Help for package agtboost

Type:

Package

Title:

Adaptive and Automatic Gradient Boosting Computations

Version:

0.9.3

Date:

2021-11-23

Author:

Berent Ånund Strømnes Lunde

Maintainer:

Berent Ånund Strømnes Lunde <lundeberent@gmail.com>

Description:

Fast and automatic gradient tree boosting designed to avoid manual tuning and cross-validation by utilizing an information theoretic approach. This makes the algorithm adaptive to the dataset at hand; it is completely automatic, and with minimal worries of overfitting. Consequently, the speed-ups relative to state-of-the-art implementations can be in the thousands while mathematical and technical knowledge required on the user are minimized.

License:

GPL-3

Encoding:

UTF-8

LazyData:

true

Depends:

R (≥ 3.6.0)

Imports:

methods, Rcpp (≥ 1.0.1)

LinkingTo:

Rcpp, RcppEigen

RcppModules:

aGTBModule

RoxygenNote:

7.1.2

Suggests:

testthat

NeedsCompilation:

yes

Packaged:

2021-11-23 20:53:03 UTC; berentanundstromneslunde

Repository:

CRAN

Date/Publication:

2021-11-23 21:10:02 UTC

Adaptive and automatic gradient boosting computations.

Description

Adaptive and Automatic Gradient Boosting Computations

Details

agtboost is a lightning fast gradient boosting library designed to avoid manual tuning and cross-validation by utilizing an information theoretic approach. This makes the algorithm adaptive to the dataset at hand; it is completely automatic, and with minimal worries of overfitting. Consequently, the speed-ups relative to state-of-the-art implementations are in the thousands while mathematical and technical knowledge required on the user are minimized.

Important functions:

gbt.train: function for training an agtboost ensemble
predict.Rcpp_ENSEMBLE: function for predicting from an agtboost ensemble

See individual function documentation for usage.

Author(s)

Berent Ånund Strømnes Lunde

The Insurance Company (TIC) Benchmark

Description

caravan.train and caravan.test both contain a design matrix with 85 columns and a response vector. The train set consists of 70% of the data, with 4075 rows. The test set consists of the remaining 30% with 1747 rows. The following references the documentation within the ISLR package: The original data contains 5822 real customer records. Each record consists of 86 variables, containing sociodemographic data (variables 1-43) and product ownership (variables 44-86). The sociodemographic data is derived from zip codes. All customers living in areas with the same zip code have the same sociodemographic attributes. Variable 86 (Purchase) indicates whether the customer purchased a caravan insurance policy.

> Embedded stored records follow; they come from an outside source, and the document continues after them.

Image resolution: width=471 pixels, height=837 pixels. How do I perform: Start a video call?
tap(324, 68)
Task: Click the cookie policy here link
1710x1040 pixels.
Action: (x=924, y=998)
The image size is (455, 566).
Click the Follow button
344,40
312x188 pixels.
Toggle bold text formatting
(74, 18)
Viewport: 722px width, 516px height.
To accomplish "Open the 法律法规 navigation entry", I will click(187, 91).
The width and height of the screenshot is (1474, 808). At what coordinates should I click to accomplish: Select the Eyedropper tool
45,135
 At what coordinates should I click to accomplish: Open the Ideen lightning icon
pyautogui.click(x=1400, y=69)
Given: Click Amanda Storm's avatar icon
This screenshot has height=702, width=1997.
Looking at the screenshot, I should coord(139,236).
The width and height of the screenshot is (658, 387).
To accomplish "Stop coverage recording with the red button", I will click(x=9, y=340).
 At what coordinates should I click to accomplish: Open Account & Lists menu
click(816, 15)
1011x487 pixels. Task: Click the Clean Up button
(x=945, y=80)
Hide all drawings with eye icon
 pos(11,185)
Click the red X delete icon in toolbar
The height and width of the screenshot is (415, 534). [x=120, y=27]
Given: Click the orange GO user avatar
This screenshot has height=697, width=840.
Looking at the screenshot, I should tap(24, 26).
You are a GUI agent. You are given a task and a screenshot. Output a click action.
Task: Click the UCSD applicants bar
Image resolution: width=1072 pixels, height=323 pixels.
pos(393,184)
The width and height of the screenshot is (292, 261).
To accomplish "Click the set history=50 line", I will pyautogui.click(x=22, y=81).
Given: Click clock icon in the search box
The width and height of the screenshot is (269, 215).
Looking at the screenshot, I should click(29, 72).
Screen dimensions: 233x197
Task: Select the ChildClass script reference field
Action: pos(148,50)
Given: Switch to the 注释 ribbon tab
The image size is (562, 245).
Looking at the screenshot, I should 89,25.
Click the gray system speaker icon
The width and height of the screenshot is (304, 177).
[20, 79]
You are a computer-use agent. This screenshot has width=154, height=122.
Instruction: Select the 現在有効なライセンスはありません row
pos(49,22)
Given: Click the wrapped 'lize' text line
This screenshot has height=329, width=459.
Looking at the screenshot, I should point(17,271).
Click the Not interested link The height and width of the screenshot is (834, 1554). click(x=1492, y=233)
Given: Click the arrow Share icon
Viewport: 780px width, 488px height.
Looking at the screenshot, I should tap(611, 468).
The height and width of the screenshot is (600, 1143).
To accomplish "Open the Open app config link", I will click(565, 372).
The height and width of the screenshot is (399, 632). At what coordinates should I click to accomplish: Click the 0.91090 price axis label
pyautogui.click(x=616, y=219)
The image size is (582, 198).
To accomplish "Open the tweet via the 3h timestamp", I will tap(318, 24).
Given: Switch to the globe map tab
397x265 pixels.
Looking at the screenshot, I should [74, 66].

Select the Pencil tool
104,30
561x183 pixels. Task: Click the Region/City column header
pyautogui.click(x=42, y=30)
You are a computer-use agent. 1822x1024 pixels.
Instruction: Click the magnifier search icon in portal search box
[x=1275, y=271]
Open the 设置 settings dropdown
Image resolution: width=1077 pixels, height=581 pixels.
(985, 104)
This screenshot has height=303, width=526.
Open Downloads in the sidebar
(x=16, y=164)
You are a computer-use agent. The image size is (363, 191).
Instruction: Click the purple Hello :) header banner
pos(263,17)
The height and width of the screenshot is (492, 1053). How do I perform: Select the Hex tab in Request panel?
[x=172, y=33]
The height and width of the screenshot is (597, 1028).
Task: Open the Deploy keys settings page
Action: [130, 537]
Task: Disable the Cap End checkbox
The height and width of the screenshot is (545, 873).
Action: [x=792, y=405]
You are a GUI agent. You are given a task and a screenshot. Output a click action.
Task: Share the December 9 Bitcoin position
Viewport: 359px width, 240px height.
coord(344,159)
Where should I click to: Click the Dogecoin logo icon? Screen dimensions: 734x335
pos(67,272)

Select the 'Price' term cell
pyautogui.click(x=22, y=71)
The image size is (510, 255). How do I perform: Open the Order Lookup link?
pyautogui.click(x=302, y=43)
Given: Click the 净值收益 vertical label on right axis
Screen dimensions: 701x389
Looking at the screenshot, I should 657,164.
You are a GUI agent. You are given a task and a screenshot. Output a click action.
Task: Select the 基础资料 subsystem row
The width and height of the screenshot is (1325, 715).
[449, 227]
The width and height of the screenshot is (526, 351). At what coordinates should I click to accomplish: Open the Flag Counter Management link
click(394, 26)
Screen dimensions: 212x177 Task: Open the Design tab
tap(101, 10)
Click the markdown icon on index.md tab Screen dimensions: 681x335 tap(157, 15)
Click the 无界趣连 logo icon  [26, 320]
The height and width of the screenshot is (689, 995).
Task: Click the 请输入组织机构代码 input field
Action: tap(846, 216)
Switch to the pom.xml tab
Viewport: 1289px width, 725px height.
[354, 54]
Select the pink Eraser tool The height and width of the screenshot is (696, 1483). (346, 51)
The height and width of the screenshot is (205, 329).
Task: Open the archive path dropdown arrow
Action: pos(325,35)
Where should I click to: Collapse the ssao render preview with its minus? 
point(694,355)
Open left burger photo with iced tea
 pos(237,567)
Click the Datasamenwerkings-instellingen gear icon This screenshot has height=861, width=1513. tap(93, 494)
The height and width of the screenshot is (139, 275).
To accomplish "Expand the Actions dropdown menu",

Further information on the individual variables can be obtained at http://www.liacs.nl/~putten/library/cc2000/data.html

Usage

caravan.train; caravan.test

Format

Lists with a design matrix x and response y

Source

The data was originally supplied by Sentient Machine Research and was used in the CoIL Challenge 2000.

References

P. van der Putten and M. van Someren (eds) . CoIL Challenge 2000: The Insurance Company Case. Published by Sentient Machine Research, Amsterdam. Also a Leiden Institute of Advanced Computer Science Technical Report 2000-09. June 22, 2000. See http://www.liacs.nl/~putten/library/cc2000/
P. van der Putten and M. van Someren. A Bias-Variance Analysis of a Real World Learning Problem: The CoIL Challenge 2000. Machine Learning, October 2004, vol. 57, iss. 1-2, pp. 177-195, Kluwer Academic Publishers
James, G., Witten, D., Hastie, T., and Tibshirani, R. (2013) An Introduction to Statistical Learning with applications in R, https://trevorhastie.github.io/ISLR/, Springer-Verlag, New York

Examples

summary(caravan.train)
summary(caravan.test)

Return complexity of model in terms of hyperparameters.

Description

gbt.complexity creates a list of hyperparameters from a model

Usage

gbt.complexity(model, type)

Arguments

model

object or pointer to object of class ENSEMBLE

type

currently supports "xgboost" or "lightgbm"

Details

Returns the complexity of model in terms of hyperparameters associated to model type.

Value

list with type hyperparameters.

Examples


set.seed(123)
library(agtboost)
n <- 10000
xtr <- as.matrix(runif(n, 0, 4))
ytr <- rnorm(n, xtr, 1)
xte <- as.matrix(runif(n, 0, 4))
yte <- rnorm(n, xte, 1)
model <- gbt.train(ytr, xtr, learning_rate = 0.1)
gbt.complexity(model, type="xgboost")
gbt.complexity(model, type="lightgbm")
## See demo(topic="gbt-complexity", package="agtboost")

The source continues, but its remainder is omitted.